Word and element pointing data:

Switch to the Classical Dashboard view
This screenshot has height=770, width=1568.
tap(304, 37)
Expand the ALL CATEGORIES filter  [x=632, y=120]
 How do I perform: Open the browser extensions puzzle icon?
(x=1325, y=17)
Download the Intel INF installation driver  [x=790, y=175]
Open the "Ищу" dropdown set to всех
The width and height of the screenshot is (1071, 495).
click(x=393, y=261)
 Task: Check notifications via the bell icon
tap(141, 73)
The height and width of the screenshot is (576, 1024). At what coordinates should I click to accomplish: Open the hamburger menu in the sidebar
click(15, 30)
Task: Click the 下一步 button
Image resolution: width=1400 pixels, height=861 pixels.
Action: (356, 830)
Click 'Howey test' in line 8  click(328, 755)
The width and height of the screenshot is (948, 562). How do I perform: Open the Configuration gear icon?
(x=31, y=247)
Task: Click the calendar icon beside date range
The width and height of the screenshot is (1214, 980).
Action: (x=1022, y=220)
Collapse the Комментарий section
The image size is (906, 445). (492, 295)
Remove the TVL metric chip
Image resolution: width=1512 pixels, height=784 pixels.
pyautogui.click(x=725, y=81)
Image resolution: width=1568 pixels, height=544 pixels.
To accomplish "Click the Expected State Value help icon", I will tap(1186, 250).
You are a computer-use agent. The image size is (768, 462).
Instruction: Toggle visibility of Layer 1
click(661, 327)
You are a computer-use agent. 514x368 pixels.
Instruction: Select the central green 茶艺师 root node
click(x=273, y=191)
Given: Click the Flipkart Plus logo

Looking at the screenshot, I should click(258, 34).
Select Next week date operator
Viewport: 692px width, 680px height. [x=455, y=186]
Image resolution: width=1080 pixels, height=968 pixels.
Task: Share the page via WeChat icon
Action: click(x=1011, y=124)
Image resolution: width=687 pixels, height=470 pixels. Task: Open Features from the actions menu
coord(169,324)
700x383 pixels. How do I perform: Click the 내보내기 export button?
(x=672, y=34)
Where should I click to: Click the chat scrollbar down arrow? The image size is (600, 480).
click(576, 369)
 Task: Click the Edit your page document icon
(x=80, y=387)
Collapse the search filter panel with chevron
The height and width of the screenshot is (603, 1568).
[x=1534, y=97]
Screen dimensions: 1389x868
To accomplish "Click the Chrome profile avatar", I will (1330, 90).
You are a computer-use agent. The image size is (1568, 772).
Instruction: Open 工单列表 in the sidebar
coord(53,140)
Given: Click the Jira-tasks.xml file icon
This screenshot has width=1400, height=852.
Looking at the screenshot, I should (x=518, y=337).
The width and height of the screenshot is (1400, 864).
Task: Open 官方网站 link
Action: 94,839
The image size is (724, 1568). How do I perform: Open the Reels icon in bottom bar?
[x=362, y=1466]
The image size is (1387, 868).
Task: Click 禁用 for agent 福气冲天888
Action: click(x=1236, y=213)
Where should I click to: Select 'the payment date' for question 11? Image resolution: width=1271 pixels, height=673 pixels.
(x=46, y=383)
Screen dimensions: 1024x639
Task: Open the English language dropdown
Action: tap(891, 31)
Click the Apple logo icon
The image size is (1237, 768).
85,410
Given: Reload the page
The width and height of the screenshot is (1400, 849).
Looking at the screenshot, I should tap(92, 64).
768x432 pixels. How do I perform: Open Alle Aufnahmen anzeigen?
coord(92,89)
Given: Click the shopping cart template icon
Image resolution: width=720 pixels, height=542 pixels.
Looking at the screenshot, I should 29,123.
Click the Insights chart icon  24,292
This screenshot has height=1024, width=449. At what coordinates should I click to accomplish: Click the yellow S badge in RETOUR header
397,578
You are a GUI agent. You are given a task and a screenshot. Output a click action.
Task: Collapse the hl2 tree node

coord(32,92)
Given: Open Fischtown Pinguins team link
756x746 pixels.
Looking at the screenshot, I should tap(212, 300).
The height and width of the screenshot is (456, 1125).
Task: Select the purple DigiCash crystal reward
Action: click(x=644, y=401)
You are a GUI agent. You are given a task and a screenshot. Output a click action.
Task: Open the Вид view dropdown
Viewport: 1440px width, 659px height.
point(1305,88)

• **Problem to work on**: Write out all the data above again, line for line, with no changes.

• **Result of the exercise**:
Switch to the Classical Dashboard view
This screenshot has height=770, width=1568.
tap(304, 37)
Expand the ALL CATEGORIES filter  [x=632, y=120]
 How do I perform: Open the browser extensions puzzle icon?
(x=1325, y=17)
Download the Intel INF installation driver  [x=790, y=175]
Open the "Ищу" dropdown set to всех
The width and height of the screenshot is (1071, 495).
click(x=393, y=261)
 Task: Check notifications via the bell icon
tap(141, 73)
The height and width of the screenshot is (576, 1024). At what coordinates should I click to accomplish: Open the hamburger menu in the sidebar
click(15, 30)
Task: Click the 下一步 button
Image resolution: width=1400 pixels, height=861 pixels.
Action: (356, 830)
Click 'Howey test' in line 8  click(328, 755)
The width and height of the screenshot is (948, 562). How do I perform: Open the Configuration gear icon?
(x=31, y=247)
Task: Click the calendar icon beside date range
The width and height of the screenshot is (1214, 980).
Action: (x=1022, y=220)
Collapse the Комментарий section
The image size is (906, 445). (492, 295)
Remove the TVL metric chip
Image resolution: width=1512 pixels, height=784 pixels.
pyautogui.click(x=725, y=81)
Image resolution: width=1568 pixels, height=544 pixels.
To accomplish "Click the Expected State Value help icon", I will tap(1186, 250).
You are a computer-use agent. The image size is (768, 462).
Instruction: Toggle visibility of Layer 1
click(661, 327)
You are a computer-use agent. 514x368 pixels.
Instruction: Select the central green 茶艺师 root node
click(x=273, y=191)
Given: Click the Flipkart Plus logo

Looking at the screenshot, I should click(258, 34).
Select Next week date operator
Viewport: 692px width, 680px height. [x=455, y=186]
Image resolution: width=1080 pixels, height=968 pixels.
Task: Share the page via WeChat icon
Action: click(x=1011, y=124)
Image resolution: width=687 pixels, height=470 pixels. Task: Open Features from the actions menu
coord(169,324)
700x383 pixels. How do I perform: Click the 내보내기 export button?
(x=672, y=34)
Where should I click to: Click the chat scrollbar down arrow? The image size is (600, 480).
click(576, 369)
 Task: Click the Edit your page document icon
(x=80, y=387)
Collapse the search filter panel with chevron
The height and width of the screenshot is (603, 1568).
[x=1534, y=97]
Screen dimensions: 1389x868
To accomplish "Click the Chrome profile avatar", I will (1330, 90).
You are a computer-use agent. The image size is (1568, 772).
Instruction: Open 工单列表 in the sidebar
coord(53,140)
Given: Click the Jira-tasks.xml file icon
This screenshot has width=1400, height=852.
Looking at the screenshot, I should (x=518, y=337).
The width and height of the screenshot is (1400, 864).
Task: Open 官方网站 link
Action: 94,839
The image size is (724, 1568). How do I perform: Open the Reels icon in bottom bar?
[x=362, y=1466]
The image size is (1387, 868).
Task: Click 禁用 for agent 福气冲天888
Action: click(x=1236, y=213)
Where should I click to: Select 'the payment date' for question 11? Image resolution: width=1271 pixels, height=673 pixels.
(x=46, y=383)
Screen dimensions: 1024x639
Task: Open the English language dropdown
Action: tap(891, 31)
Click the Apple logo icon
The image size is (1237, 768).
85,410
Given: Reload the page
The width and height of the screenshot is (1400, 849).
Looking at the screenshot, I should tap(92, 64).
768x432 pixels. How do I perform: Open Alle Aufnahmen anzeigen?
coord(92,89)
Given: Click the shopping cart template icon
Image resolution: width=720 pixels, height=542 pixels.
Looking at the screenshot, I should 29,123.
Click the Insights chart icon  24,292
This screenshot has height=1024, width=449. At what coordinates should I click to accomplish: Click the yellow S badge in RETOUR header
397,578
You are a GUI agent. You are given a task and a screenshot. Output a click action.
Task: Collapse the hl2 tree node

coord(32,92)
Given: Open Fischtown Pinguins team link
756x746 pixels.
Looking at the screenshot, I should tap(212, 300).
The height and width of the screenshot is (456, 1125).
Task: Select the purple DigiCash crystal reward
Action: click(x=644, y=401)
You are a GUI agent. You are given a task and a screenshot. Output a click action.
Task: Open the Вид view dropdown
Viewport: 1440px width, 659px height.
point(1305,88)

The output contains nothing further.